Chicago Childhood Diabetes Registry

The goal of this study is to investigate the epidemiology and natural history of childhood-onset diabetes, whether of autoimmune, non-autoimmune, or mixed etiology. The following research questions are to be addressed:

1. Is it feasible to distinguish type 1 from early-onset type 2 diabetes at diagnosis?
2. What proportion of diabetic children carry susceptibility genes for diabetes (MODY, type 1 or type 2) and/or obesity? How do these susceptibility alleles assort themselves within families?
3. Is change in the incidence of childhood diabetes occurring uniformly across all age-, sex- and ethnic strata?
4. Are secular changes in type 2 incidence rates continuing, and is this occurring in all age-, sex- and ethnic strata?
5. Do young people with diabetes who demonstrate signs and symptoms of early complications have greater insulin resistance or other characteristics that distinguish them from those patients who are free of complications, controlled for disease duration and metabolic control?
6. Do young patients with early signs/symptoms of complications have more parents who themselves have elevated cardiovascular disease risk factors, than patients who are free of chronic complications, controlled for disease duration and metabolic control?

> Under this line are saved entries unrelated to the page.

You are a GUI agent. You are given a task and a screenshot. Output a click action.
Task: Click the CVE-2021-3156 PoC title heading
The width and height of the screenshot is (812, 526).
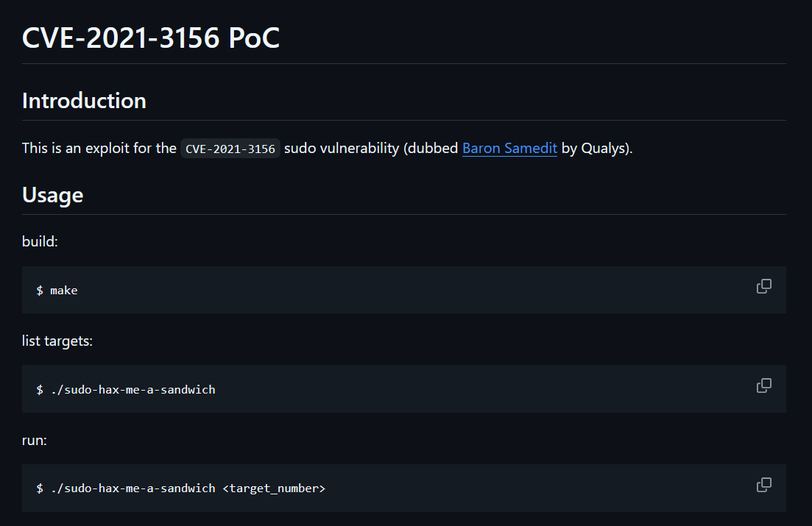(151, 38)
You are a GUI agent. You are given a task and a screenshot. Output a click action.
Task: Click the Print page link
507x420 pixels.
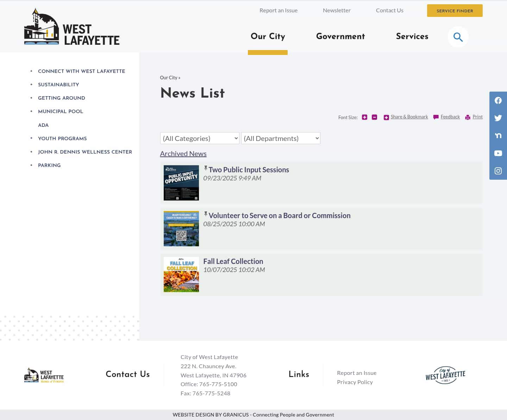[x=477, y=117]
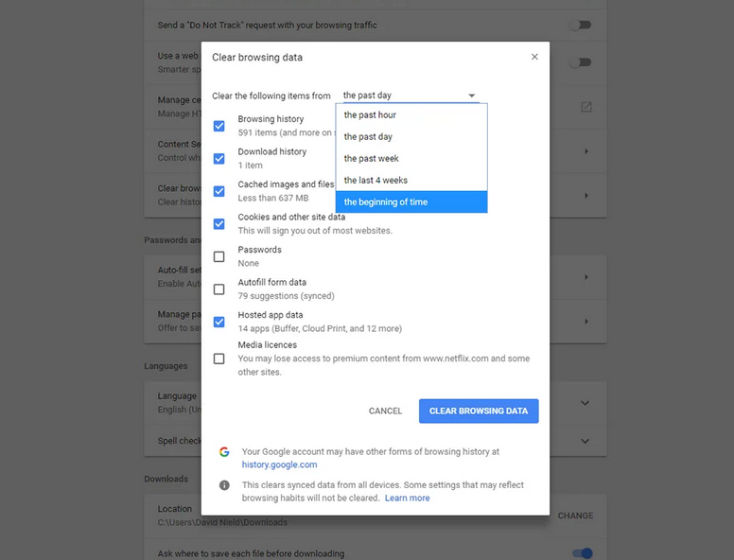Uncheck the Browsing history checkbox
The height and width of the screenshot is (560, 734).
pyautogui.click(x=219, y=126)
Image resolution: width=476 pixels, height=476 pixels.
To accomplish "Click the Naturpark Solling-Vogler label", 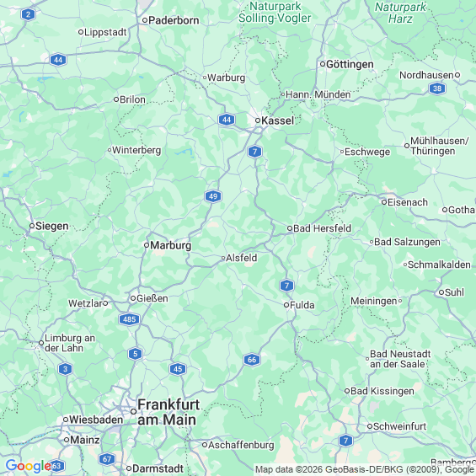I will [275, 12].
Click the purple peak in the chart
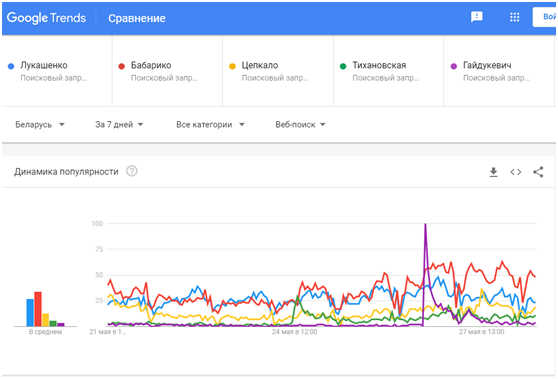558x379 pixels. (425, 224)
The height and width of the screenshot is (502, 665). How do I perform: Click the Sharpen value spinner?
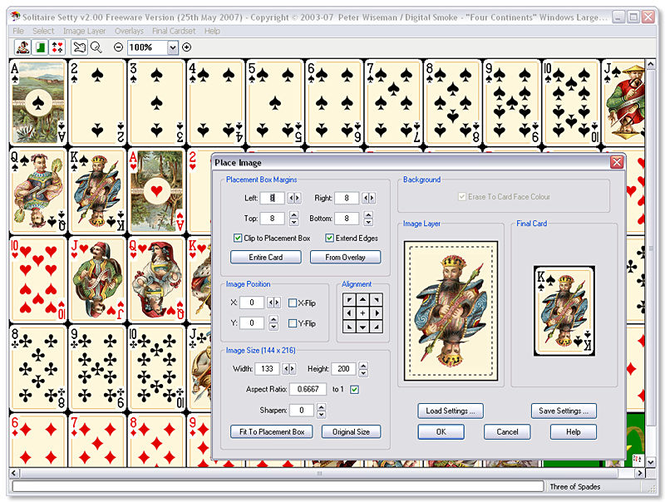coord(321,410)
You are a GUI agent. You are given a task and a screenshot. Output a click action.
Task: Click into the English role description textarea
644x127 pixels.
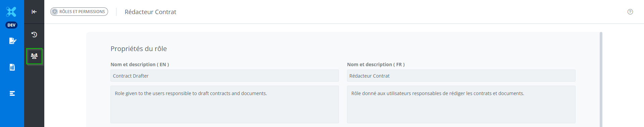(225, 104)
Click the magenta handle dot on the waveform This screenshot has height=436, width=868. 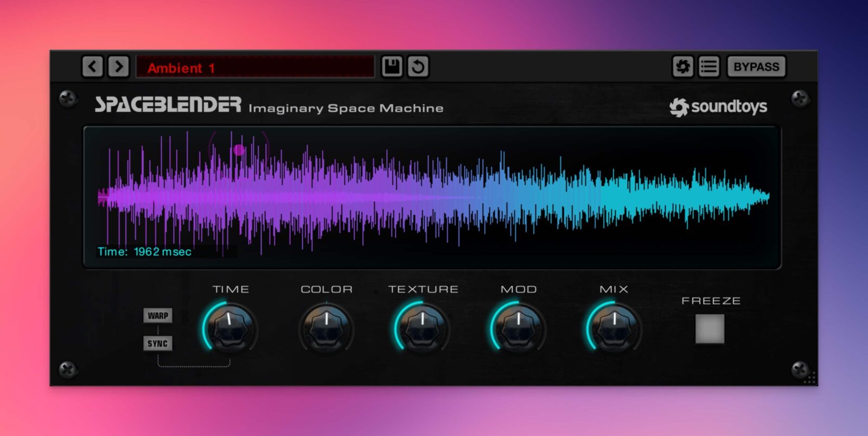click(x=239, y=149)
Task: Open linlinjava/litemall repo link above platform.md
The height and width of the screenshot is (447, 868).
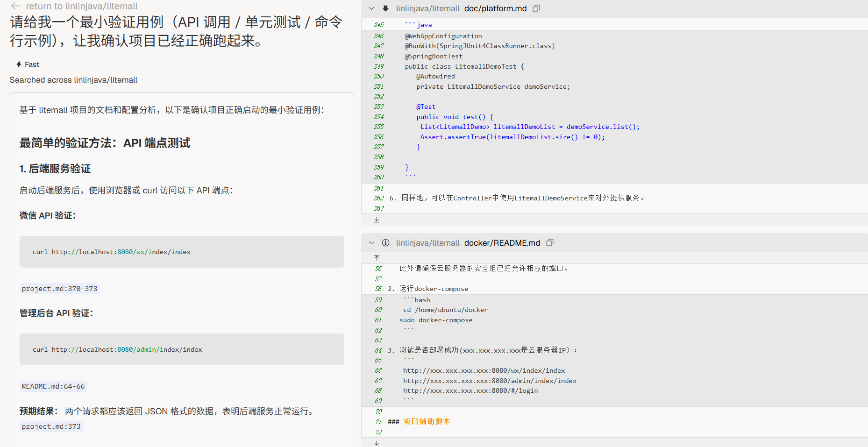Action: tap(427, 8)
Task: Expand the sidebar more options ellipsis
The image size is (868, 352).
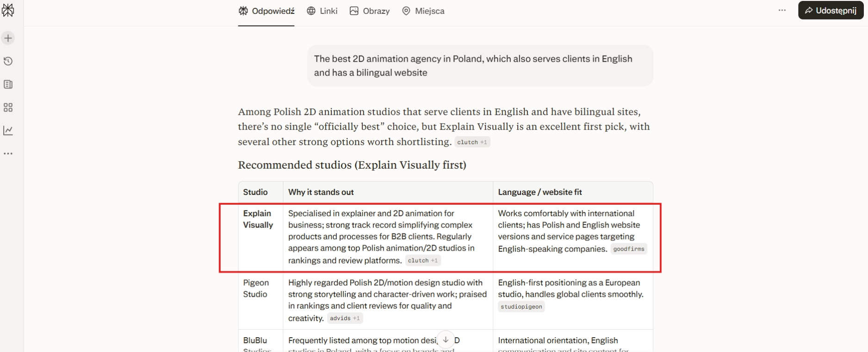Action: [8, 154]
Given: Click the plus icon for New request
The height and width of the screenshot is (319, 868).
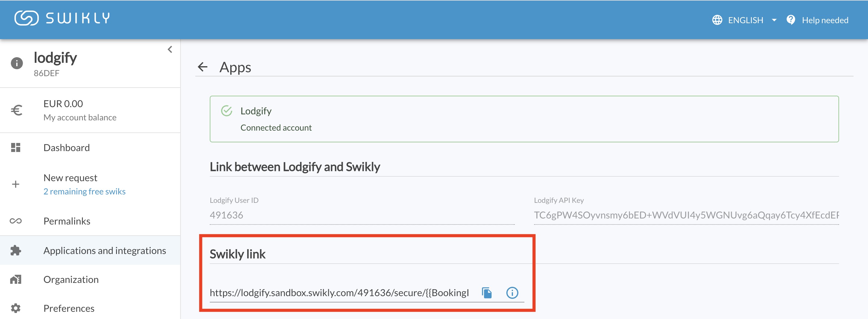Looking at the screenshot, I should pos(16,184).
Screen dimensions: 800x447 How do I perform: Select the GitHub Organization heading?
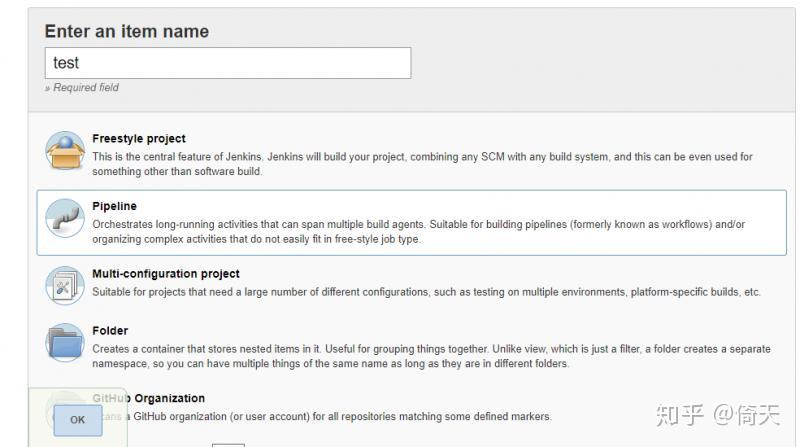(148, 398)
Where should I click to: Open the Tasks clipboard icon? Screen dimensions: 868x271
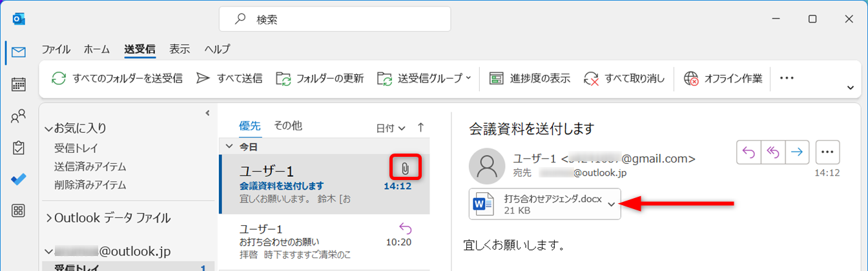(x=19, y=148)
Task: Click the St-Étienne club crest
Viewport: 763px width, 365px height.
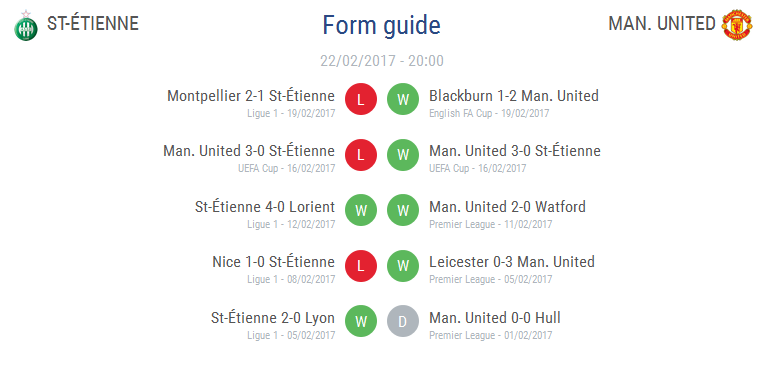Action: [x=26, y=25]
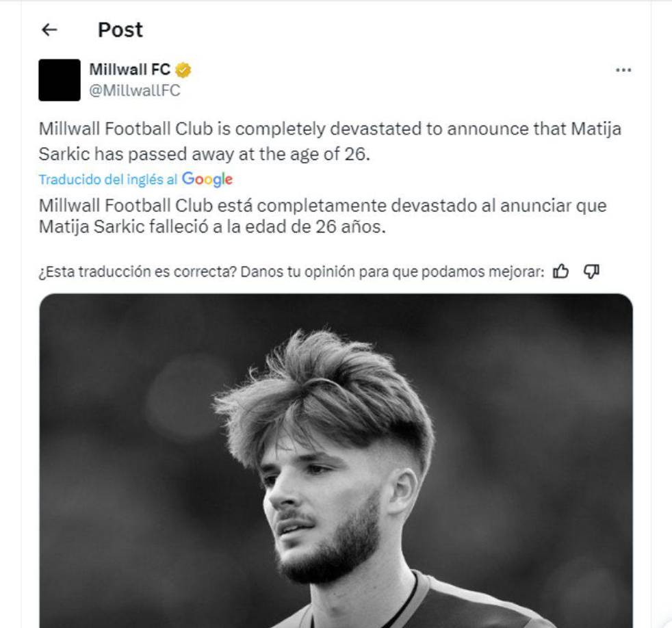Image resolution: width=672 pixels, height=628 pixels.
Task: Click the Millwall FC display name
Action: [129, 68]
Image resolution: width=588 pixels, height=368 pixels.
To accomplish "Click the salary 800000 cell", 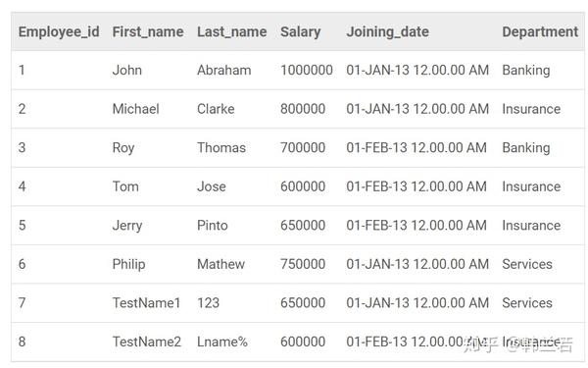I will pyautogui.click(x=303, y=109).
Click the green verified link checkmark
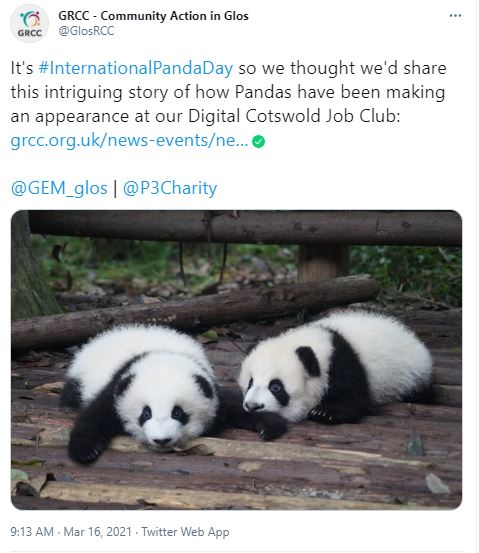Viewport: 479px width, 553px height. coord(259,141)
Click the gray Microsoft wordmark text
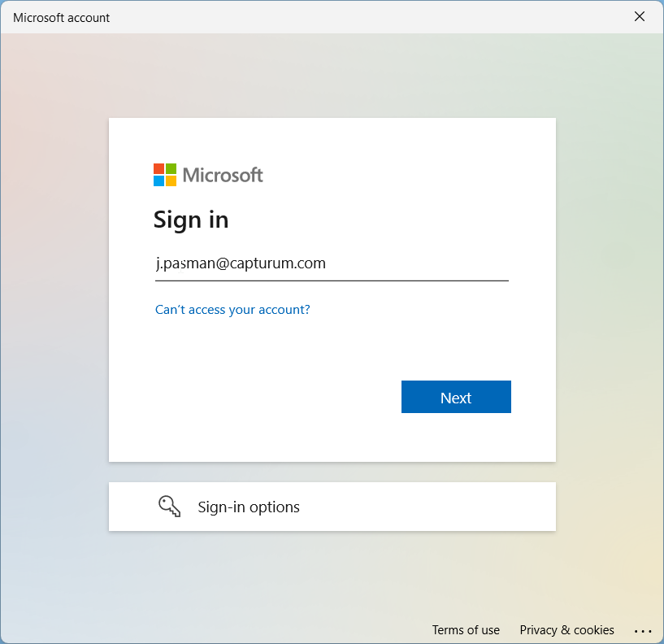 (x=223, y=175)
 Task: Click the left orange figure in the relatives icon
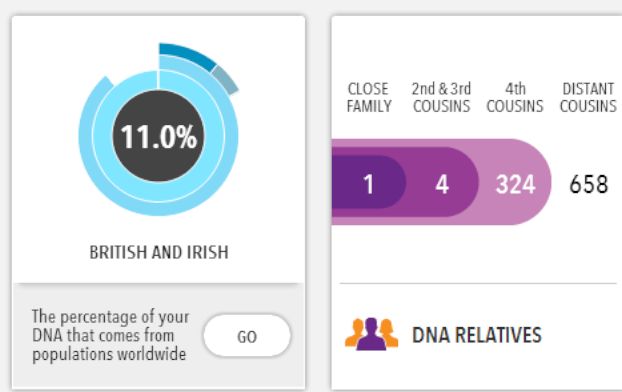click(x=354, y=332)
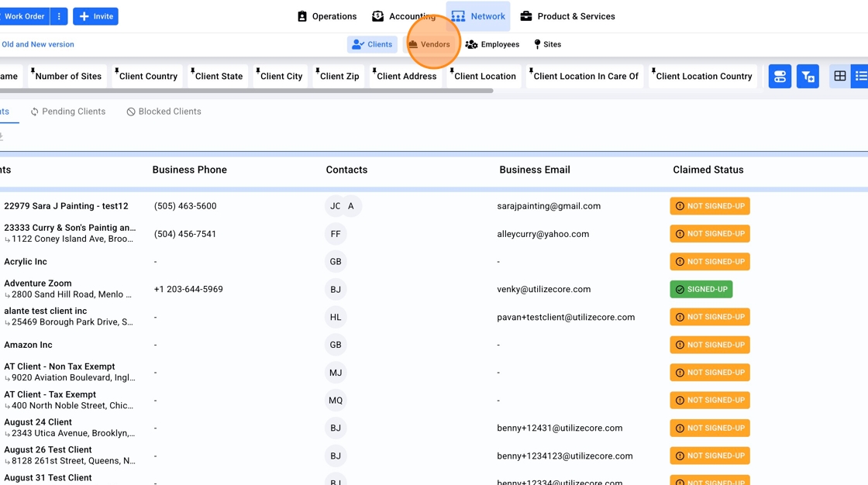This screenshot has width=868, height=485.
Task: Open the Operations menu
Action: point(327,16)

Childhood diabetes is an urgent public health challenge. Affected children and their families face major intrusions on quality of life, financial burdens, and limitations in achieving their educational and vocational goals. Recent increases in childhood diabetes herald a substantial jump in the diabetes-related public health burden in years to come, unless effective primary and secondary prevention efforts are mounted. It is therefore essential to understand in detail the mechanisms underlying the current epidemic among children and adolescents. We believe that the most critical area of research at this point in time is to unravel the role of genetic susceptibility to diabetes and obesity, and its interaction with the changing epidemiology of behavioral risk factors. The few available population-based studies show that a substantial minority of children with diabetes are affected by type 2, particularly in population subgroups where adult type 2 diabetes rates are high. Increases in the traditional risk factors for type 2 diabetes (obesity, physical inactivity) are documented to be increasing in US, suggesting that the rates of childhood type 2 diabetes are likely to continue to increase apace. In direct contrast to the situation among adults, screening results in those under age 18 show that virtually all childhood diabetes is detected within a short time after its onset. Interest has recently revived in the interplay of type 1 and type 2 risk factors in the etiology of childhood diabetes and its chronic sequelae. Geneticists have made important progress in identifying the multiple variants associated with risk of type 2 diabetes and obesity, and they have confirmed the strong influence of HLA and insulin promoter loci in susceptibility to type 1. In short, we are currently poised to embed genetic studies in an epidemiologically defined population to efficiently investigate the etiology of glucose intolerance.